В книге собран обширный материал о жизни горьковских произведений в Латвии, о роли его творчества в становлении и развитии латышской революционной литературы. И для Латвии, как и для России, Горький был Буревестником революции, художником, прокладывавшим новые пути в искусстве. Авторы приводят интересные факты о личных связях Горького с латышскими революционными писателями и деятелями, о пребывании писателя в Риге в 1904 – 1905 годах, о постановке его пьес на сцене Рижского русского театра (где в тот период играла М. Андреева).

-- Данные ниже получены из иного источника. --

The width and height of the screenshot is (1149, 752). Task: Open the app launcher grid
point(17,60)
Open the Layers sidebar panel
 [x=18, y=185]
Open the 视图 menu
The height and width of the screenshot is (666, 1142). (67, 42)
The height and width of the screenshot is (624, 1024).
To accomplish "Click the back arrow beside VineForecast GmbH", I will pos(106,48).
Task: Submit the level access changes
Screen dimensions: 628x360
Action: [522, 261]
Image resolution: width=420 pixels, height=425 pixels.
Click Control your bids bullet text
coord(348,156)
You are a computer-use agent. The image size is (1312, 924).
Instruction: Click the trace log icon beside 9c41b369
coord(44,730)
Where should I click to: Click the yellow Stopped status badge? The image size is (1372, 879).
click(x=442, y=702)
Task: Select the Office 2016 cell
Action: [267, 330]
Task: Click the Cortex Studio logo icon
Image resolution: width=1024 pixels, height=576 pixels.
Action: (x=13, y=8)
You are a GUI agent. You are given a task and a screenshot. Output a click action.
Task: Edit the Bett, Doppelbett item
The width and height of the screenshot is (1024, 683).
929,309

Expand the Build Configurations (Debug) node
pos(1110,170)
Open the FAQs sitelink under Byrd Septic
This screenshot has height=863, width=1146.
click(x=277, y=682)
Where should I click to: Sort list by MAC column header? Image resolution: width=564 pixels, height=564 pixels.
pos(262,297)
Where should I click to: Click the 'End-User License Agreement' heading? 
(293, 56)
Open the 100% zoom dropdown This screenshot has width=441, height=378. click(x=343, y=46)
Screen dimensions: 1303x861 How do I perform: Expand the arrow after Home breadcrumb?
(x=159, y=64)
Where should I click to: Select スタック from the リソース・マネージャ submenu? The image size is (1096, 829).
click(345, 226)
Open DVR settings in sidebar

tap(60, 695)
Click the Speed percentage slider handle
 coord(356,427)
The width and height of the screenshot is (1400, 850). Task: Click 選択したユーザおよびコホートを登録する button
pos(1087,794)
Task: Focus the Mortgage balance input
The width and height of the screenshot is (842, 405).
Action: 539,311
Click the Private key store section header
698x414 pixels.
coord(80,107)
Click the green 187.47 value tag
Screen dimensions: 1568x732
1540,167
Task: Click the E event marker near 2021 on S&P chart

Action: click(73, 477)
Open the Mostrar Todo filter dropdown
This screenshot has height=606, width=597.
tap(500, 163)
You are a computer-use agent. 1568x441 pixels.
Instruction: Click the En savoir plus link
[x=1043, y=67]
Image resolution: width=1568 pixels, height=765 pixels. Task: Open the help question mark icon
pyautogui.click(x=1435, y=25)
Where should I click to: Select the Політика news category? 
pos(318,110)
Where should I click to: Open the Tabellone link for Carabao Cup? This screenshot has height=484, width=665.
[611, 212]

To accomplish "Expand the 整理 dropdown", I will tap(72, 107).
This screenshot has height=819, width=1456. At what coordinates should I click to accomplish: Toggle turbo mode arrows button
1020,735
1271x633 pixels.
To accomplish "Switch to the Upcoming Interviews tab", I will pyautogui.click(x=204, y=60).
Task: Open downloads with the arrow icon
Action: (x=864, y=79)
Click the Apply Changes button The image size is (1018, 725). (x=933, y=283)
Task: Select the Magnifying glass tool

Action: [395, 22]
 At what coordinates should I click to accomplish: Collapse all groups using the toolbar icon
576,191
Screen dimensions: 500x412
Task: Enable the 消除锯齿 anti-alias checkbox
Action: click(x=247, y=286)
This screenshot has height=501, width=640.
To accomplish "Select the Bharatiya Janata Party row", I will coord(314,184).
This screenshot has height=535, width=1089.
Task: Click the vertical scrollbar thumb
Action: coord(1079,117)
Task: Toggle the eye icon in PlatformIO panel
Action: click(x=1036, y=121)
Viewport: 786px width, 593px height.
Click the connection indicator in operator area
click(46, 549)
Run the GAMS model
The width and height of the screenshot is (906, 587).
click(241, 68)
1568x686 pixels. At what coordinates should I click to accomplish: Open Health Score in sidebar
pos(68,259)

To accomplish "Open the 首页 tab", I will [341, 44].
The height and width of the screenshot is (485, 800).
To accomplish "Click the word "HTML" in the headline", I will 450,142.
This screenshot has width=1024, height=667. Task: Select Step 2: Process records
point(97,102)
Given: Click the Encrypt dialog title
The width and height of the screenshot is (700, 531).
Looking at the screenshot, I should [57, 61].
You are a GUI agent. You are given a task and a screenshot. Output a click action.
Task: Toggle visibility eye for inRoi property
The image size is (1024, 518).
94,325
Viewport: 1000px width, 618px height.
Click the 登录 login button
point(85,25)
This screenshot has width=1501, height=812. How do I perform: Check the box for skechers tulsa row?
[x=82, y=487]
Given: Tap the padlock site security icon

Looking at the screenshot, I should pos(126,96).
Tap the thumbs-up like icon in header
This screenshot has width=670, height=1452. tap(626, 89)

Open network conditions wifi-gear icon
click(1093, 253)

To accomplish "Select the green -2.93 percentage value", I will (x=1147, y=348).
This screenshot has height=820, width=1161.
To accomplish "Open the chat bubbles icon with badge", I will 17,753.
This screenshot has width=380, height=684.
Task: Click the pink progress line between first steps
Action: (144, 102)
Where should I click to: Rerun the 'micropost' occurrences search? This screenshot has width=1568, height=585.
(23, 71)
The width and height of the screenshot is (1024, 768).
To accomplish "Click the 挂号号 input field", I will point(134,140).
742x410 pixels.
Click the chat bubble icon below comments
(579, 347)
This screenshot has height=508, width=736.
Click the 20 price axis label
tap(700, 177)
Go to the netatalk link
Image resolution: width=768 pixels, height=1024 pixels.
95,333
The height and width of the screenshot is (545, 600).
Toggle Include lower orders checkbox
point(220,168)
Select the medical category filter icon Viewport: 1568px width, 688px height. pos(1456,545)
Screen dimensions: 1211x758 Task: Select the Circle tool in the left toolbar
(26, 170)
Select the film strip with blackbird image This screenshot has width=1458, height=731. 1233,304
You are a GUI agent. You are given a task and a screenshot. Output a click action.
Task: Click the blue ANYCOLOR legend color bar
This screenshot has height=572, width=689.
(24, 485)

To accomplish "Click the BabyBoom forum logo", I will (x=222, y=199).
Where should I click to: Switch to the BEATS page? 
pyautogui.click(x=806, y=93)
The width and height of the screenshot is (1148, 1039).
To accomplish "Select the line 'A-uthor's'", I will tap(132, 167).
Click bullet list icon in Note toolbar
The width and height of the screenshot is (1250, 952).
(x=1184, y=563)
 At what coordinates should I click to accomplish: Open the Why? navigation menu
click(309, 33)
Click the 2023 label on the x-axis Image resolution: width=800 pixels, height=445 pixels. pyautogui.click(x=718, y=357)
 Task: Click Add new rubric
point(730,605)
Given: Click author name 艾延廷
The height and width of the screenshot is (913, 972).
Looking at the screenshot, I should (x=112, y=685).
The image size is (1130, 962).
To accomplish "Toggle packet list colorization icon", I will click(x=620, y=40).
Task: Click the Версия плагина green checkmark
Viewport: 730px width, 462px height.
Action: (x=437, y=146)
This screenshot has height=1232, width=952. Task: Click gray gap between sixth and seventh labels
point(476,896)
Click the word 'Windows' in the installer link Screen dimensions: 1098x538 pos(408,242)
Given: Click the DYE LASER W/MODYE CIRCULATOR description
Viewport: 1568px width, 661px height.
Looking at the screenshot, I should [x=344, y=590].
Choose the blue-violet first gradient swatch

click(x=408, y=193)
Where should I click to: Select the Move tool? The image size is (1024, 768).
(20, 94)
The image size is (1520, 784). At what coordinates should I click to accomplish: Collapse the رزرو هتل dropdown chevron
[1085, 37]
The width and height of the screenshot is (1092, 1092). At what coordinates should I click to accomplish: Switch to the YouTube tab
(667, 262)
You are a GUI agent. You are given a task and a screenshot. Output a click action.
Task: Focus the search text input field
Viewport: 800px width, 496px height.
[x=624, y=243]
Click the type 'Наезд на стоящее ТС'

Исключительно велика была роль Горького и в ознакомлении русских читателей с прогрессивной литературой Латвии. «Сборник латышской литературы», подготовленный М. Горьким вместе с Я- Янсоном-Брауном – крупнейшим марксистским критиком Латвии в те годы – и В. Брюсовым (изд. «Парус», 1916), долгие годы оставался самым полным и ценным переводным изданием латышской литературы. На выход сборника восторженно отозвался из швейцарской эмиграции Я. Райнис: «…Прекрасно представилась латышская литература другому народу, показав свой характер и стиль, задушевность и стремительно влекущую вперед силу, полноту и единство жизни, мощный элегизм, как в поэзии ранней весны… Самая большая заслуга принадлежит составителям…». Традиции Райниса и Горького определили развитие революционной латышской литературы. Сложность и своеобразие исторического пути латышского народа к советскому общественному строю во многом объясняют и своеобразную судьбу национальной литературы. Говоря о коротком периоде развития нового искусства в Советской Латвии после Октября (1917 – 1919), авторы отмечают плодотворное воздействие русской литературы эпохи революции, творчества Горького, Бедного, Блока, критических работ Луначарского на произведения А. Упита, Л. Лайцена, Л. Паэгле, А. Арайса-Берце, А. Цеплиса и других революционных латышских писателей. С другой стороны, в молодой революционной литературе Латвии тех лет сильно сказались взгляды Пролеткульта и поэтов «Кузницы». Все это определяет сложную картину латышско-русских литературных контактов в революционные годы.

И дальнейшая судьба латышской советской литературы, после контрреволюционного переворота в Латвии, тесно связана с литературой Советского Союза, где в 20 – 30-е годы вместе с красными латышскими стрелками – верными защитниками революции – оказалась большая часть революционных писателей. Своеобразие культурных связей этих лет, когда «латышская советская литература, как часть многонациональной советской литературы, переживала те же трудности, проходила через те же этапы, что и вся советская литература», а также то обстоятельство, что в конце 30-х годов развитие латышской литературы в Советском Союзе было фактически прервано в связи с необоснованными репрессиями латышских писателей, сказались позднее на национальном литературном процессе.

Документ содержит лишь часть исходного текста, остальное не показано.